Place about ¼ cup of the batter in each muffin cup. The batter will spread as it bakes so do not overfill. Set in the preheated oven and bake until a tester comes out clean, 20 to 25 minutes. Remove from the oven and allow to rest 10 minutes in the pan then transfer the panques to a cooling rack. Unmold the panques and set upright on the cooling rack.
NOTE
The batter can be poured directly into the prepared mold and chilled altogether before baking. The panquecitos can be kept in an airtight container up to 3 days or frozen up to 1 month.
ROGER CRUZ DOES NOT REMEMBER THE exact day his grandmother pulled the page from the almanac that had the recipe for the panquecitos her family would faithfully make for more than a hundred years. But he does know that on January 6, 1912, José María and Pilar Cruz started selling the buttery cakes to the quarrymen and cattle drivers passing through their small town of Jamaica on their way to Havana. When Roger was taught the recipe by his father as a little boy, they were still made with fresh milk from the family's ranch, Creole eggs, and Cuban sugar. Newly arrived in the United States, he continued to sell them through the 1960s and '70s. Eventually he opened the current Panque de Jamaica factory in 1982, which he still runs with his youngest son, supplying both small Cuban bakeries and large-chain Florida supermarkets. Occasionally he mixes a batch himself, which he admits with a modest shrug, come out just a little bit prettier. Though the recipe is a closely guarded family secret, he did offer that the panques should taste only like butter—the best-quality possible—to make the most of the cakes' short ingredient list, which hasn't changed since that forgotten day so long ago.
FRESH FRUIT MARMALADES
Making marmalade is a simple way of preserving tropical fruit that is too lovely to pass up but too sweet to last. I learned to make these small-batch fruit marmalades with Magaly Acosta, who I stayed with in Havana. It's not uncommon when visiting Cuba to make arrangements to stay in a casa particular—a private home with rooms to rent. As a Cuban-American, this is something like meeting long-lost family whom you only have one thing in common with but quickly get to know. At Magaly's, this was played out over the breakfast table where an additional item would appear each day. By the end of the first week, I'd joined her in the kitchen where we'd catch up on our day while taking turns stirring pots of simmering guava or mango marmalade.
Guava Marmalade
MERMELADA DE GUAYABA
MAKES 3 CUPS
2 pounds ripe guavas, dark spots removed and ends trimmed
1 ½ to 2 cups turbinado sugar
1 to 2 teaspoons freshly squeezed lime juice
Slice the guavas in half and place in a 5- to 6-quart heavy pot with water to cover. Bring to a boil over medium heat. Simmer uncovered until the guavas are tender, about 20 minutes.

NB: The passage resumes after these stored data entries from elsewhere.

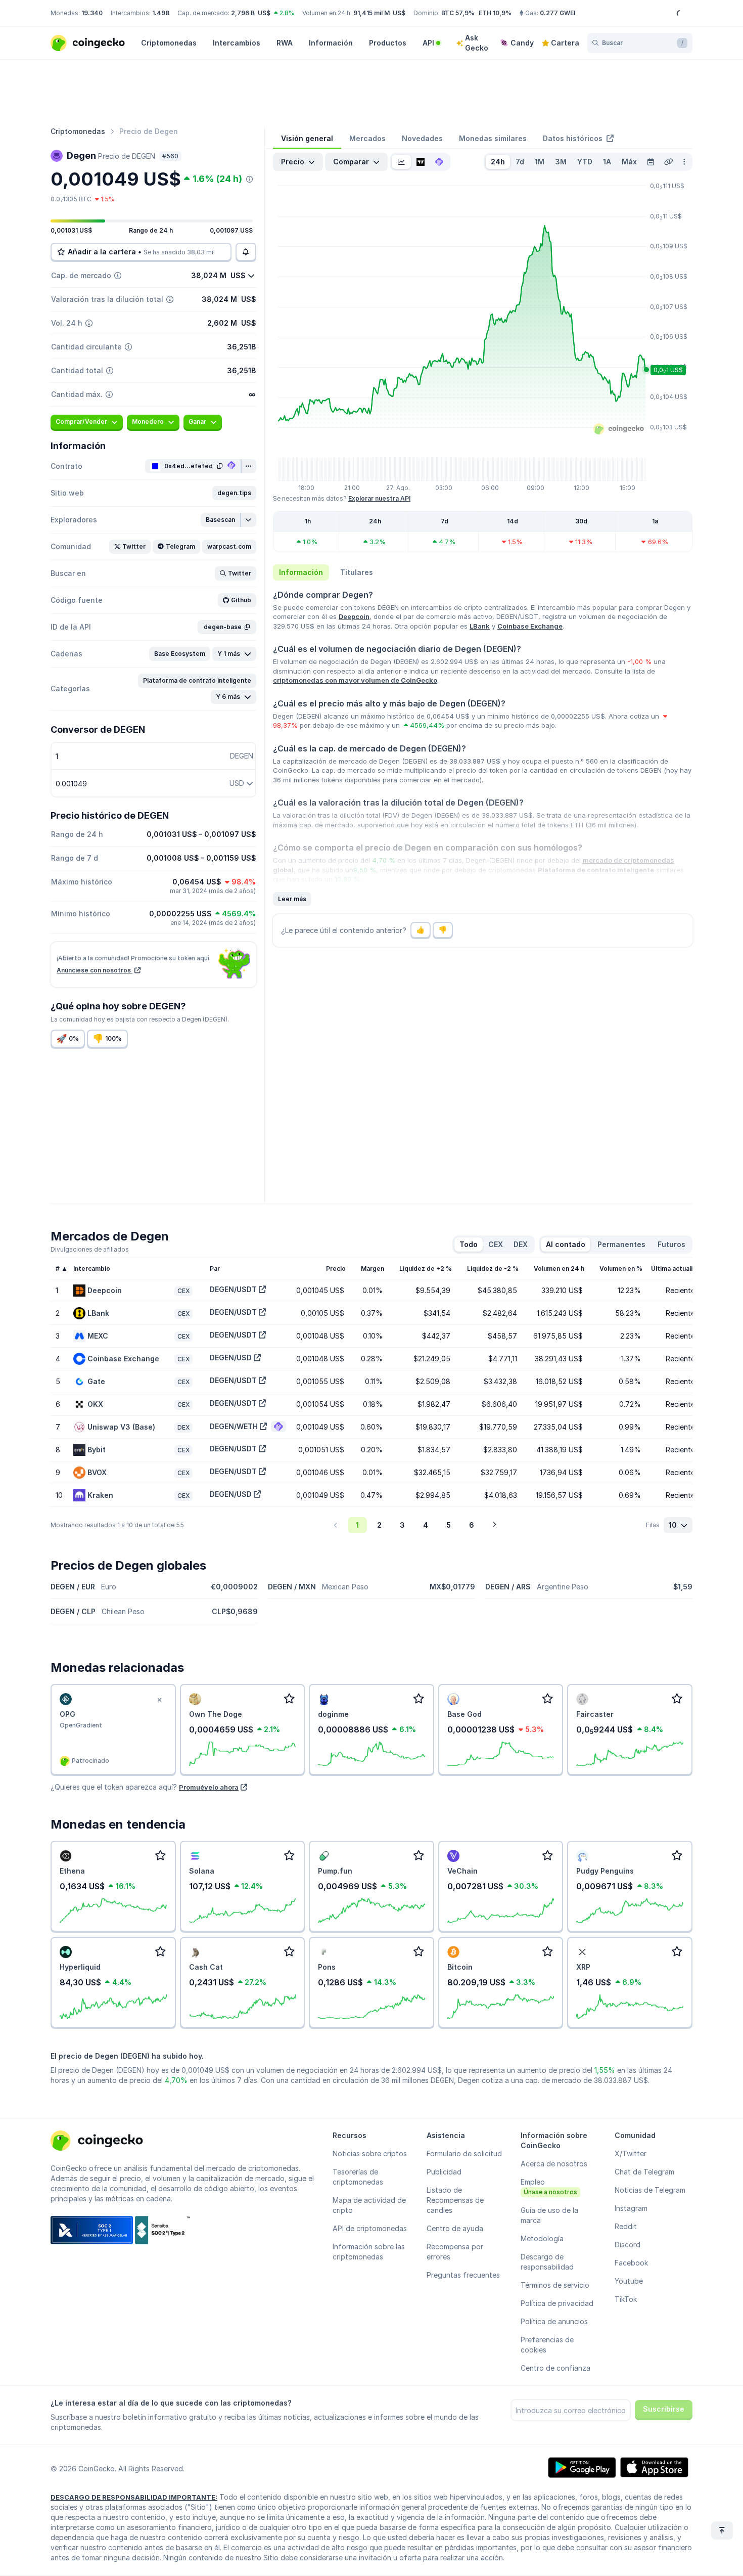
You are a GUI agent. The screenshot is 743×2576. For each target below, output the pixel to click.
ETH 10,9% (495, 13)
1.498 (160, 13)
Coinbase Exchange (530, 626)
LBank (480, 626)
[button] (234, 493)
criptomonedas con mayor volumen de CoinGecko (355, 680)
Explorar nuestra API (379, 498)
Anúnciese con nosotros (94, 970)
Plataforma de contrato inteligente (596, 870)
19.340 (92, 13)
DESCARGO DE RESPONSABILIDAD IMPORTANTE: (134, 2497)
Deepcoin (354, 616)
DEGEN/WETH (234, 1426)
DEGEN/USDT (233, 1289)
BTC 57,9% (458, 13)
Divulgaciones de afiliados (90, 1249)
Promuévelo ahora (209, 1787)
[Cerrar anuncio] (160, 1700)
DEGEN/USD (231, 1357)
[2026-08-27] (650, 162)
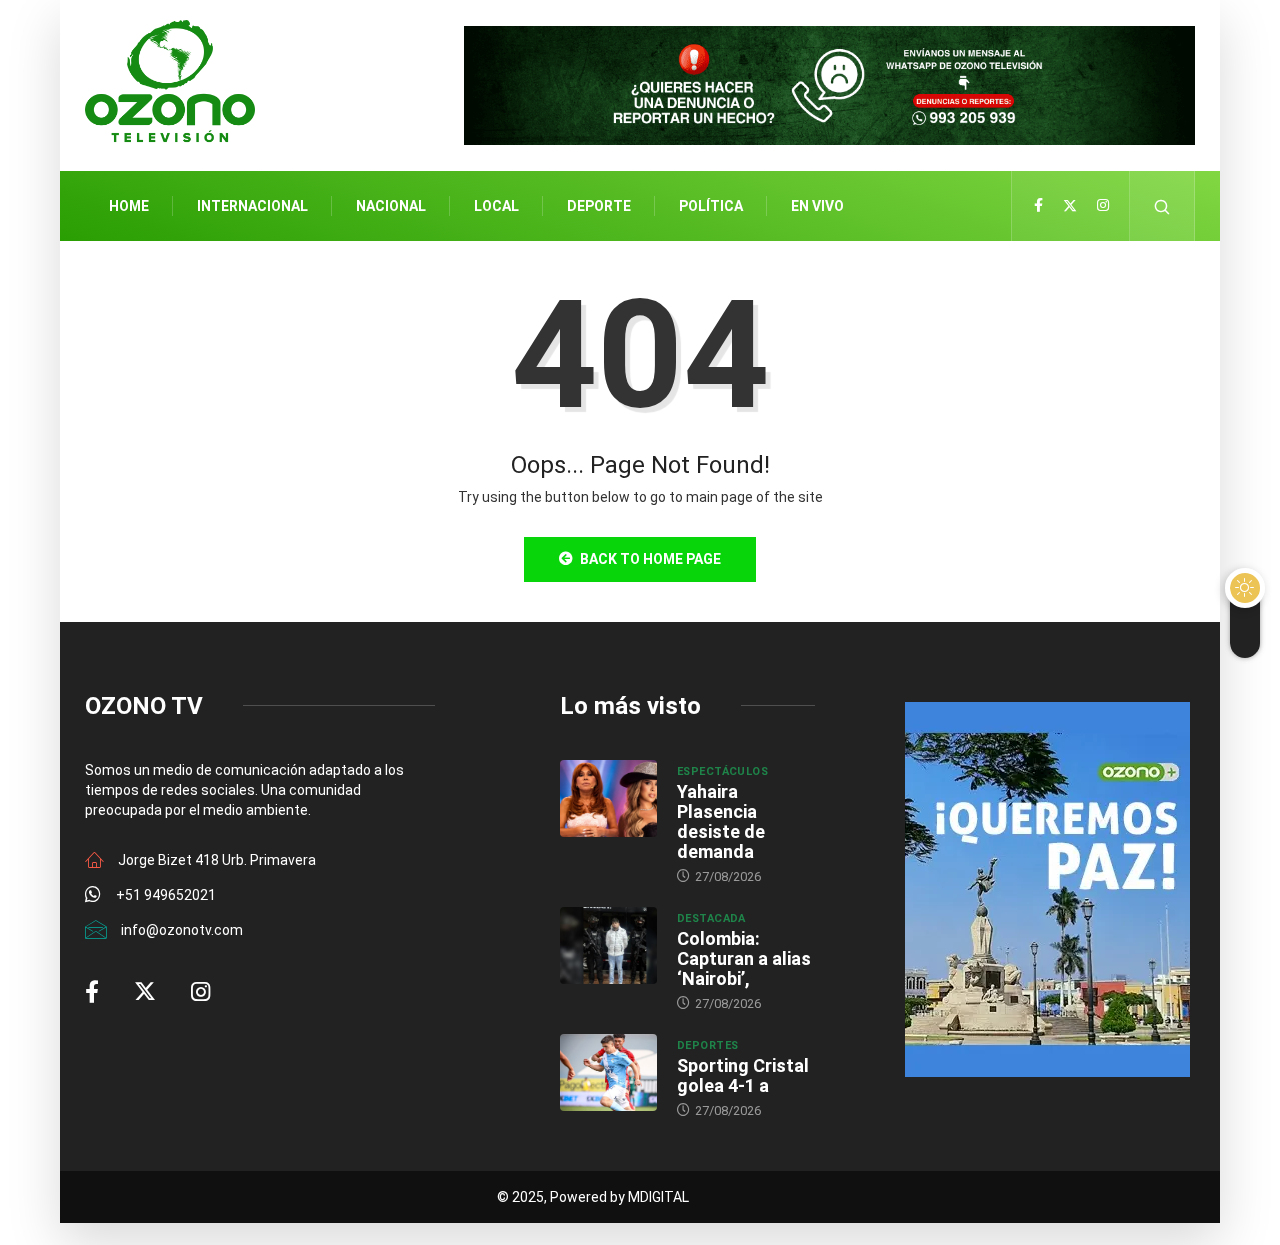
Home (129, 206)
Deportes (708, 1045)
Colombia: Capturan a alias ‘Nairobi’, (744, 958)
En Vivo (817, 206)
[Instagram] (1103, 206)
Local (496, 206)
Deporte (599, 206)
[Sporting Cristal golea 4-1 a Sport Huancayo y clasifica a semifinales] (608, 1073)
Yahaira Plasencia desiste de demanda (721, 821)
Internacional (252, 206)
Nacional (391, 206)
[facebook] (1038, 206)
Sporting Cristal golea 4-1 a (743, 1075)
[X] (1070, 206)
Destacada (711, 918)
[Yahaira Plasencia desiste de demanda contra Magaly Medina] (608, 799)
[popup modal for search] (1162, 206)
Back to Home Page (650, 559)
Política (711, 206)
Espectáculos (722, 771)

Remove the guavas with a slotted spoon and transfer to the jar of a blender or food processor. Pour in ½ cup of the cooking water and process on high speed until smooth.

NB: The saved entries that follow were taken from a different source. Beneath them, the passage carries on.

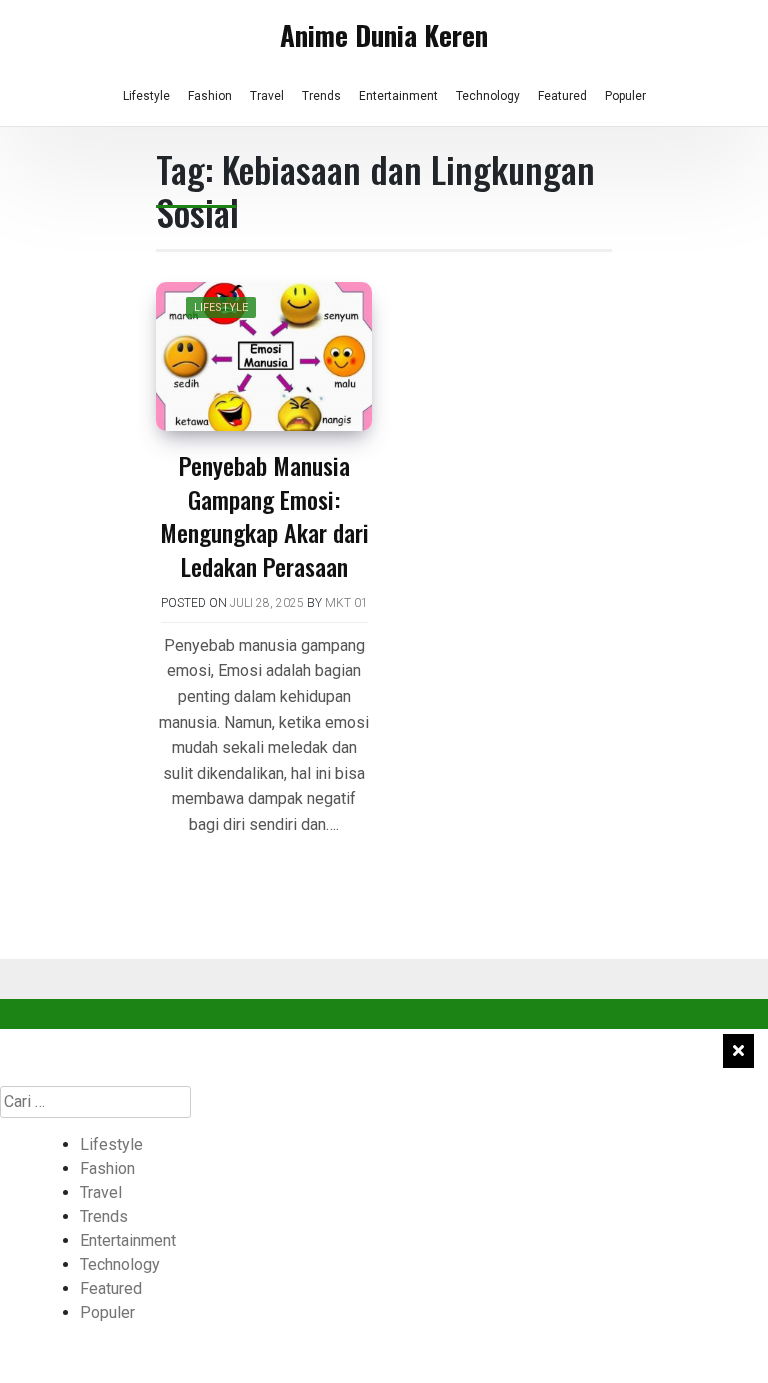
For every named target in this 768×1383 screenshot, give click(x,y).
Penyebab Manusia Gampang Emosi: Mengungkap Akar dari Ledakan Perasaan (264, 515)
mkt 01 (346, 603)
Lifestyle (146, 96)
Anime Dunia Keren (384, 35)
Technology (488, 96)
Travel (267, 96)
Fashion (210, 96)
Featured (562, 96)
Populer (625, 96)
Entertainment (398, 96)
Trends (321, 96)
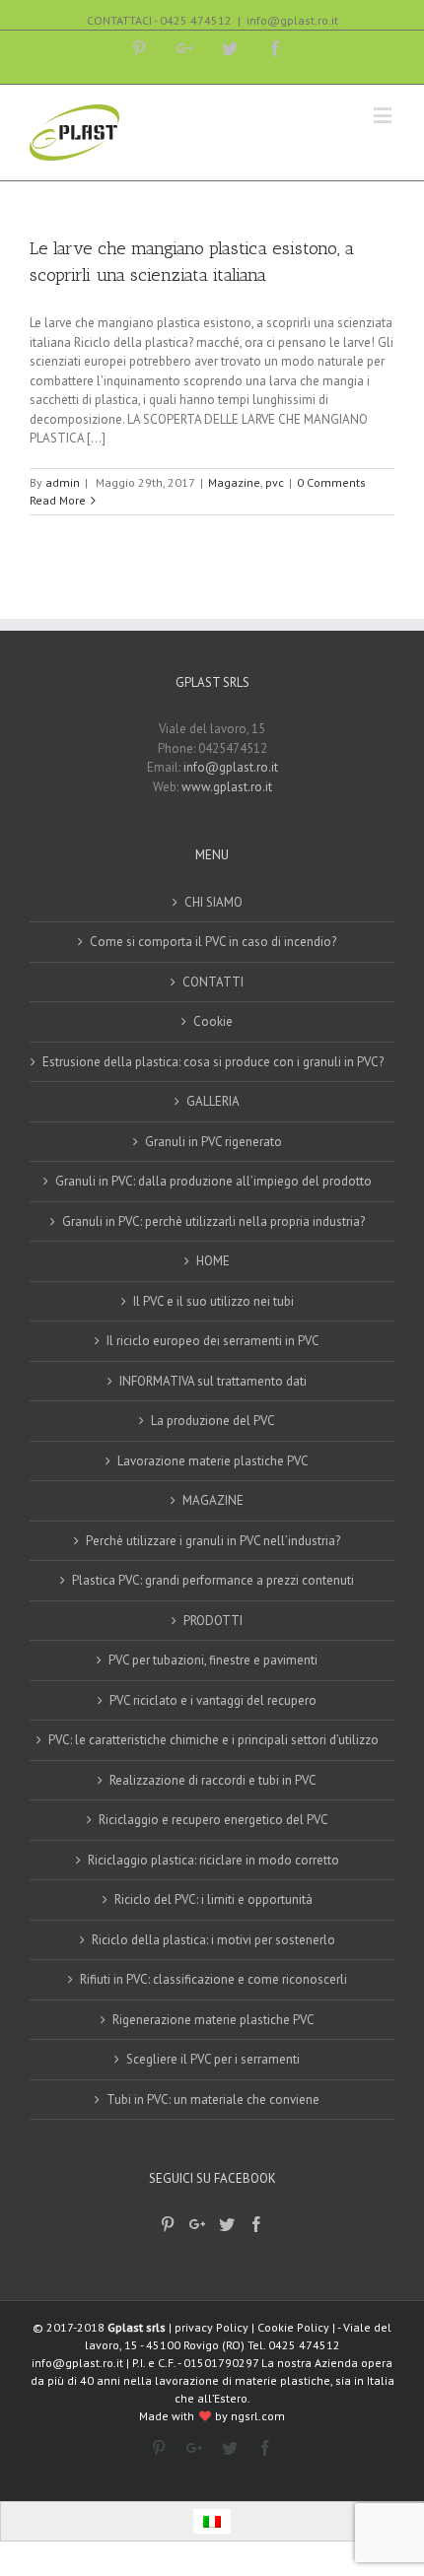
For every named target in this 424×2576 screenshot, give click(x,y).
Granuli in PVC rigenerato (213, 1141)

Pass the guava purée (about 4 cups) through a fine-mesh sieve and return to the pot. Discard the solids. Stir in the sugar to taste and bring the guava to a steady simmer over medium-low heat. The purée will bubble and pop so cover the pot with a mesh screen or lid to avoid splatter. Remove the thick foam that forms on the surface with a spoon or skimmer. Continue to cook until the mixture is thick but still pourable, 15 to 20 minutes.
Stir in the lime juice to taste. Set aside to cool at least 1 hour in the refrigerator or 2 hours at room temperature. Pour into sterilized glass jars and seal.

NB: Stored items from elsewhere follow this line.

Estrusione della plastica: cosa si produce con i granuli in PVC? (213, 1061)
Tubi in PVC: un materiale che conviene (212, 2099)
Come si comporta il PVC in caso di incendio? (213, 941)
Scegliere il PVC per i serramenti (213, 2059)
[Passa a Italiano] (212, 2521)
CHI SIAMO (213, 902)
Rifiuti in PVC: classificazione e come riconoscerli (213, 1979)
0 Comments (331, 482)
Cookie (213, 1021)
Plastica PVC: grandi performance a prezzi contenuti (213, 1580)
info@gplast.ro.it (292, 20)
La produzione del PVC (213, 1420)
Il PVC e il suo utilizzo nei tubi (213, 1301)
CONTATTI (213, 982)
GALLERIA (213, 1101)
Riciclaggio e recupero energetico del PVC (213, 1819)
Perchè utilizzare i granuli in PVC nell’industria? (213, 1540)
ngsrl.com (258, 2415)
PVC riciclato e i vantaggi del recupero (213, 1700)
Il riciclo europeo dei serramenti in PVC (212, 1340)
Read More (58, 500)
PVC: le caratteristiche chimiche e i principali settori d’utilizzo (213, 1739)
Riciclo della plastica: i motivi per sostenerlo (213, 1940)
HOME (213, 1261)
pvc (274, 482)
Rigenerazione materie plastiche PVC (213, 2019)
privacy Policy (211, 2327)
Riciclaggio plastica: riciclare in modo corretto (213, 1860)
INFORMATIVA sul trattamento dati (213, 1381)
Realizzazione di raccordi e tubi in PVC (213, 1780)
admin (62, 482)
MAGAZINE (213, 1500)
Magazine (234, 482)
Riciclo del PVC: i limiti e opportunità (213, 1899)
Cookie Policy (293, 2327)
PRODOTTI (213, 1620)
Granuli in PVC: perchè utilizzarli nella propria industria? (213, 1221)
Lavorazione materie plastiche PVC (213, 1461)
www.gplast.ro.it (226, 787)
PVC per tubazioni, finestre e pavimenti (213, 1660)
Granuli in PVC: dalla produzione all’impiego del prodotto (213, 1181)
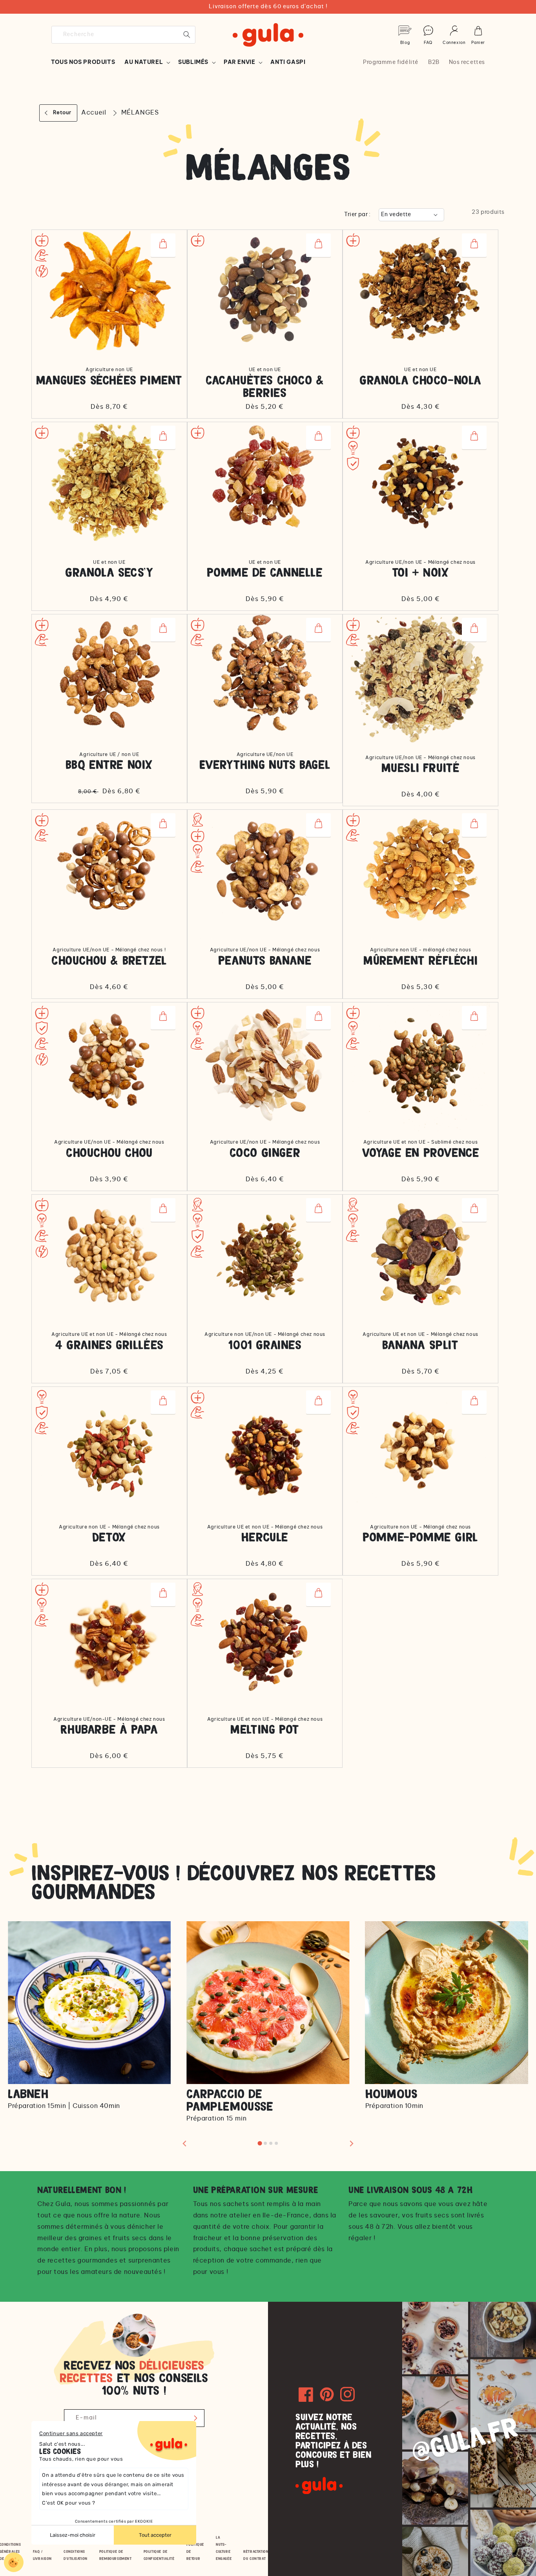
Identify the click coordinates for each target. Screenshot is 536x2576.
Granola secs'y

Variation: GUAVA PRESERVES
Prepare the guavas as directed in the marmalade recipe. After adding the lime juice, allow the guava mixture to cook an additional 10 minutes, stirring constantly, until the color deepens and it pulls away from the pot in one smooth piece. To test, place a metal spoon in the freezer for at least 10 minutes, then dip the spoon into the guava. The guava is ready when it clumps on the cold spoon. Set aside to cool at least 1 hour in the refrigerator or 2 hours at room temperature. Pour into sterilized glass jars and seal.